We also found that eight DEGs were common in both primary tumor analysis and metastatic tumor analysis, and some of them even showed opposite directions of expression changes, in terms of different signs of fold changes. This implies that viruses may have the same host gene targets during NSCLC progression but might regulate their target gene expressions differently.

It is widely agreed that BLV does not cause disease in humans, but we found a high incidence (85%) of several Delta retroviruses in our lung SCC specimens, including BLV. We also identified several genes and gene pathways significantly altered between BLV-infected and uninfected lung SCC specimens. Recently, BLV was detected in a high proportion (59%) of 218 breast cancer specimens [49] and a statistical association between BLV and the risk of breast cancer was reported [50]. Although this virus has not yet been causally linked to cancer development or progression, it may play an important role that yet to be described.

In this study, we focused primarily on annotating biological functions and virus-host protein interactions of DEGs between virus-infected and uninfected NSCLC, but not on the association of those genes with clinical outcomes of patients. Our previous study [3] already documented that NSCLC patients whose tumor contained viral DNA had a better prognosis, longer overall survival times, than those without viral DNA in their tumors. The DEGs in these viral-positive tumors that are strongly associated with a more positive clinical outcome in NSCLC patients may serve as potential biomarkers or even novel therapeutic targets for treatment to improve outcomes.

In our NSCLC tumor specimens, particular viruses were detected in certain histologic subtypes and at a cancer progression stage (e.g. SCC tumors infected with BLV, PlpPV1, and STLV, and metastatic lung cancer with Y73SV, and primary NSCLC with HTLV-1). The cell types of lung cancer have far different presentations and usual anatomic location in the lungs: adenocarcinoma primarily starts in the periphery of the lungs and squamous cell usually arises in larger airways. There tend to be differences in the demographics of the patients who develop the different tumor cell types. For example, lung squamous cell carcinoma almost always occurs in current or former heavy smokers (and predominantly in men), whereas adenocarcinoma commonly occurs in former minimal smokers or never smokers. So it is not surprising that different types of viral DNA are found in different tumor cell types.
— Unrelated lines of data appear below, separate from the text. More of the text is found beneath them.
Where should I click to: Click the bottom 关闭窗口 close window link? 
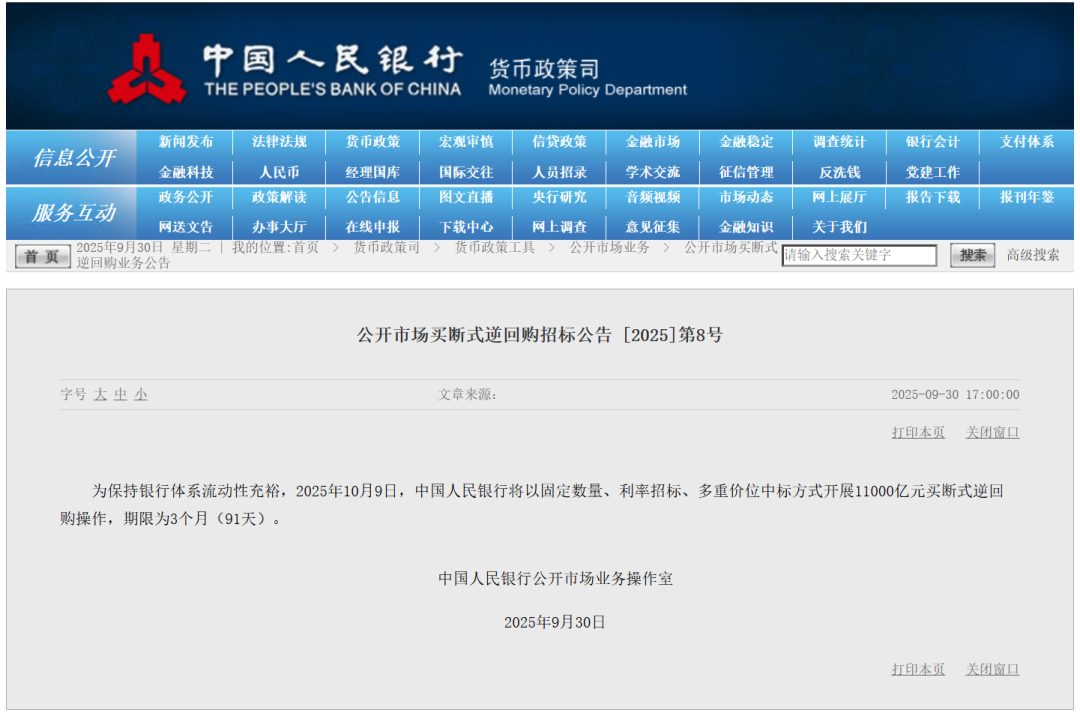click(x=992, y=670)
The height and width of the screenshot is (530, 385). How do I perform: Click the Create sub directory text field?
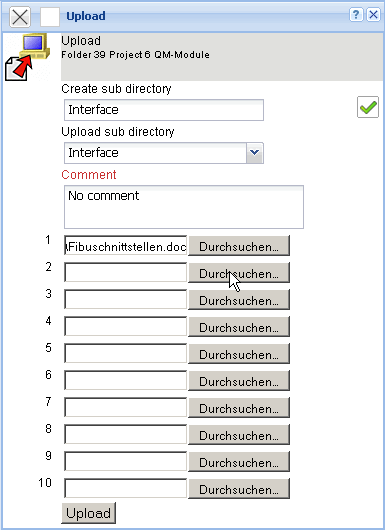tap(164, 110)
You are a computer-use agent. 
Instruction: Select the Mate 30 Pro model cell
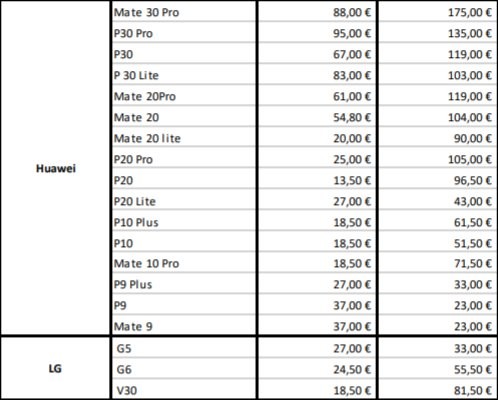point(184,12)
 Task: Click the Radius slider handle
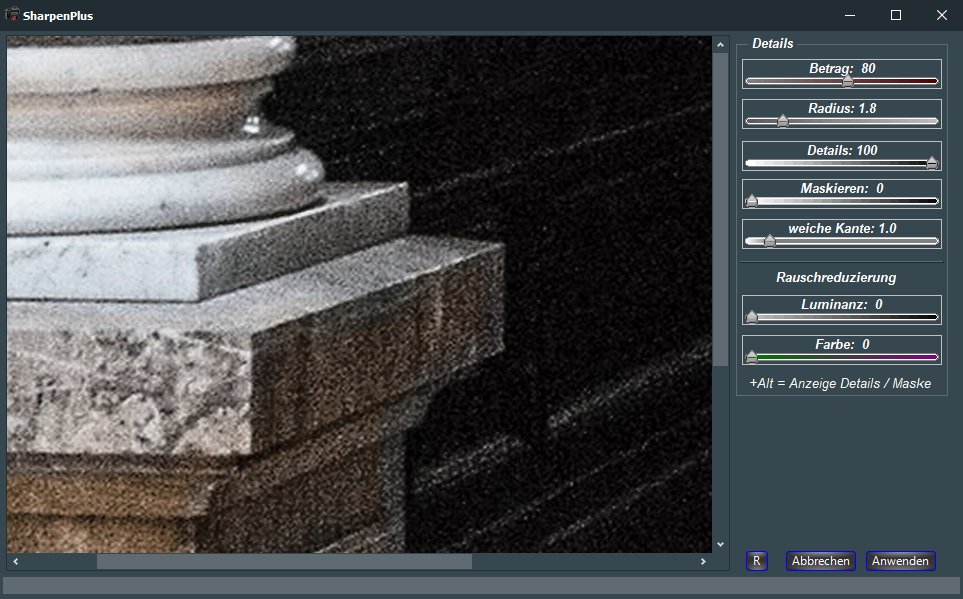click(x=783, y=121)
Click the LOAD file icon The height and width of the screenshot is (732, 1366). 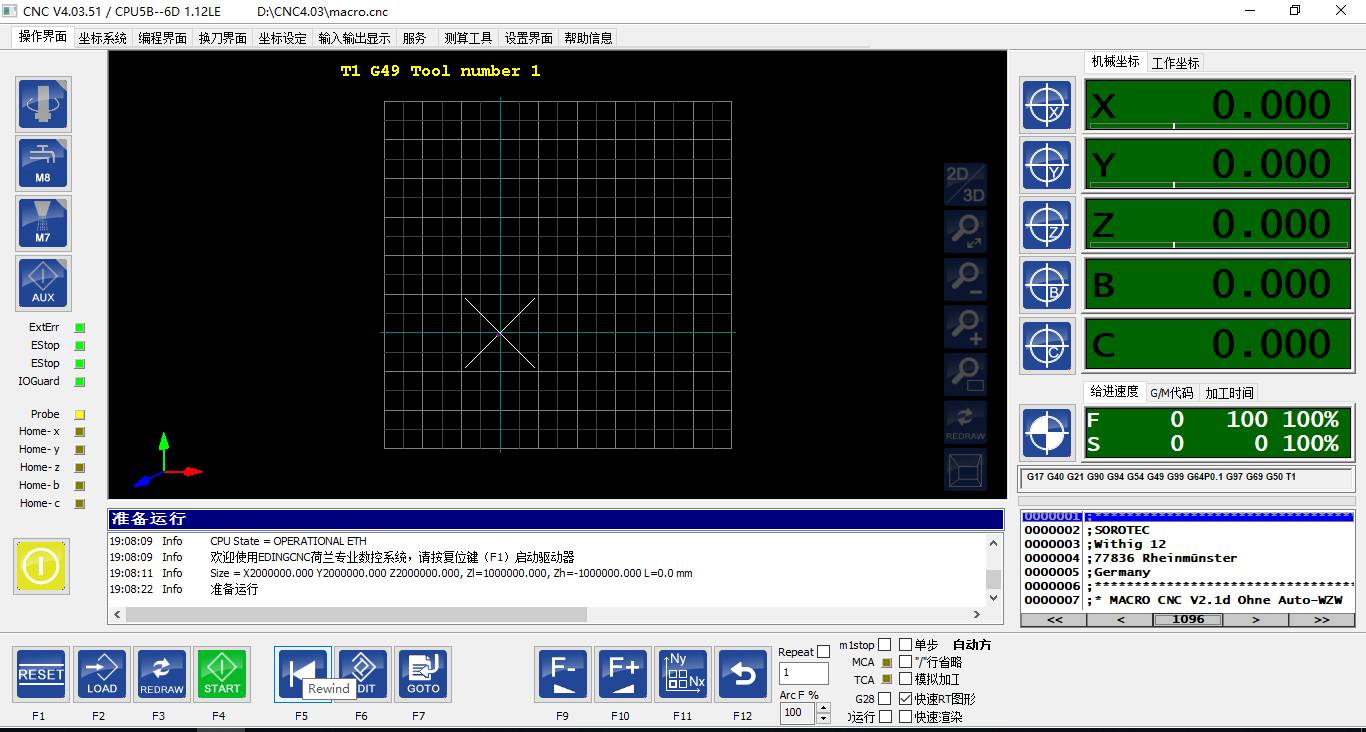(x=102, y=674)
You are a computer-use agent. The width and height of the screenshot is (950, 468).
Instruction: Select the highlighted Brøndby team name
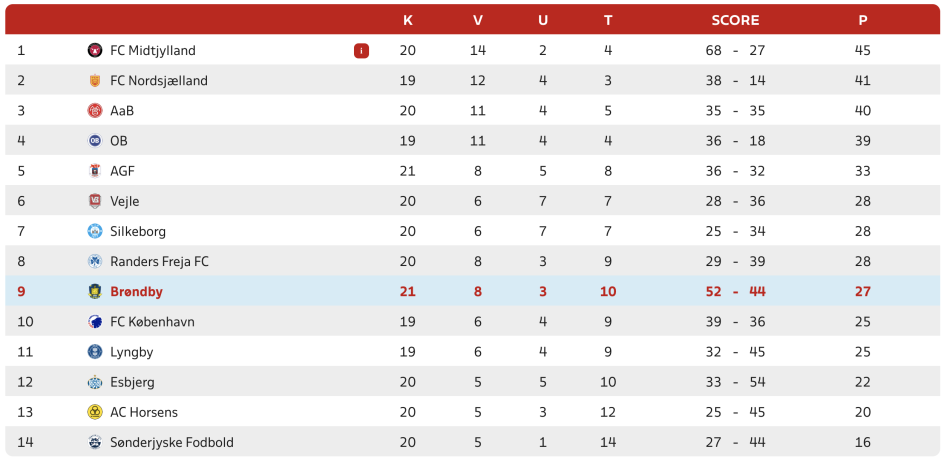click(136, 292)
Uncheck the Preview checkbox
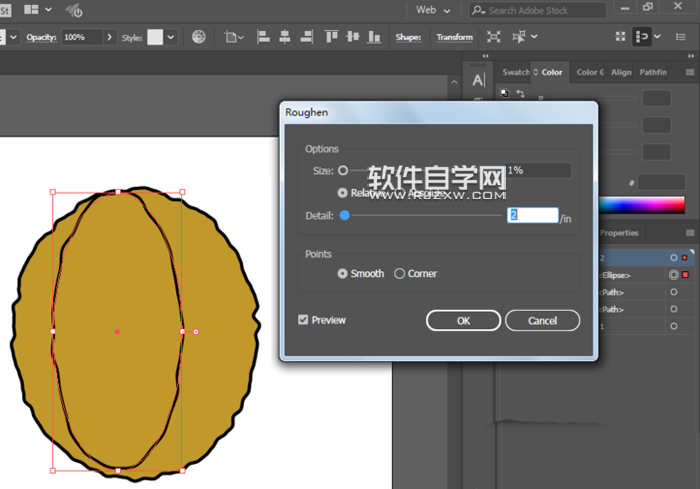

Since our current study has a small number of NSCLC tumors, we were not able to take account for interaction effects of viral types, histological subtypes, and metastatic disease sites on gene expression profiles in diverse NSCLC tumors. We also identified differentially altered genes and inferred their functional relationships with the detected viruses solely by a statistical comparison and bioinformatics approaches. A larger study comparing the impact of tumor viruses on gene expression in primary tumors to those in metastatic NSCLC will be needed in conjunction with a biological confirmation of expression changes of the genes and the presence of viral proteins by PCR and immunostaining experiments to better understand complex virus-host gene interactions in the NSCLC tumors.

Conclusions

Differential gene expression patterns were distinct among infected viral types, histological subtypes, and metastatic disease status of NSCLC. These findings support the hypothesis that tumor viruses play a role in NSCLC by regulating host gene expressions in tumor cells during tumor differentiation and progression. Therefore this follow-up study strongly indicates that the viral DNA detected in lung tumors was from functional viruses interacting with tumor cells and they were not just “passengers,” a unique finding in lung carcinogenesis that warrants further investigation.